[Stored data entries]
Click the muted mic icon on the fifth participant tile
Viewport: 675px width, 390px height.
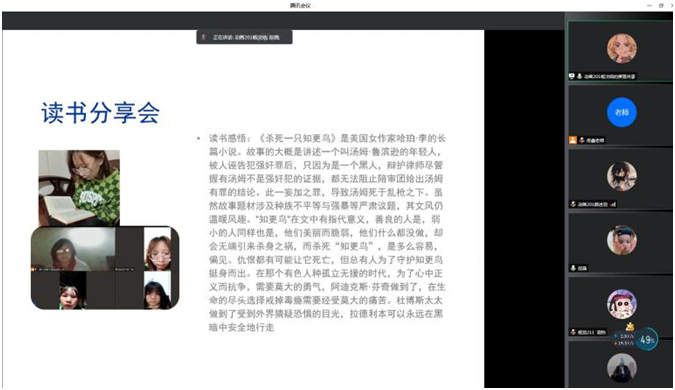pyautogui.click(x=573, y=332)
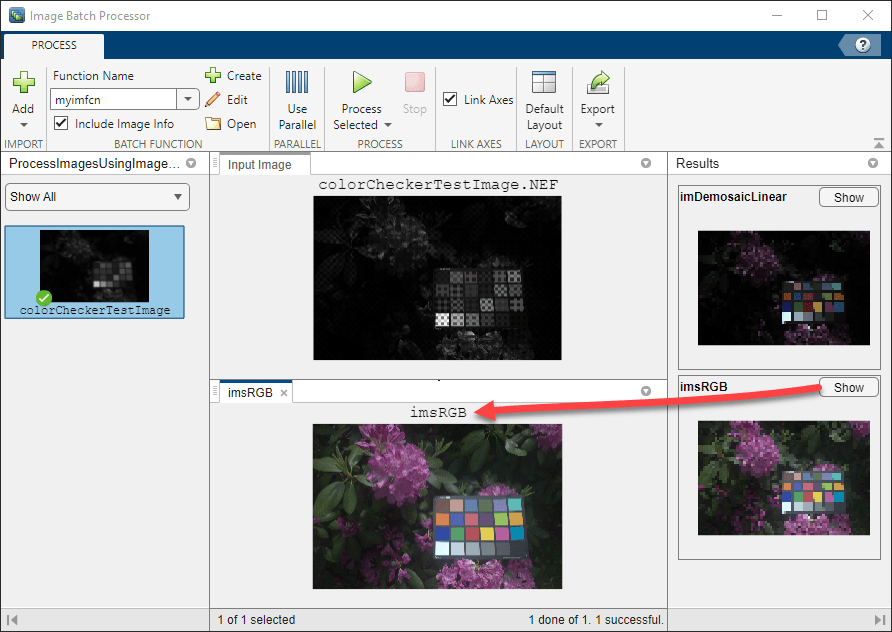Open the Function Name dropdown
Viewport: 892px width, 632px height.
(186, 99)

▶ **YOUR INSTRUCTIONS**
Please copy the data above character for character, skipping any pictures.

▶ **TASK RESULT**
Click the muted mic icon on the fifth participant tile
Viewport: 675px width, 390px height.
pyautogui.click(x=573, y=332)
Open the Function Name dropdown
Viewport: 892px width, 632px height.
(186, 99)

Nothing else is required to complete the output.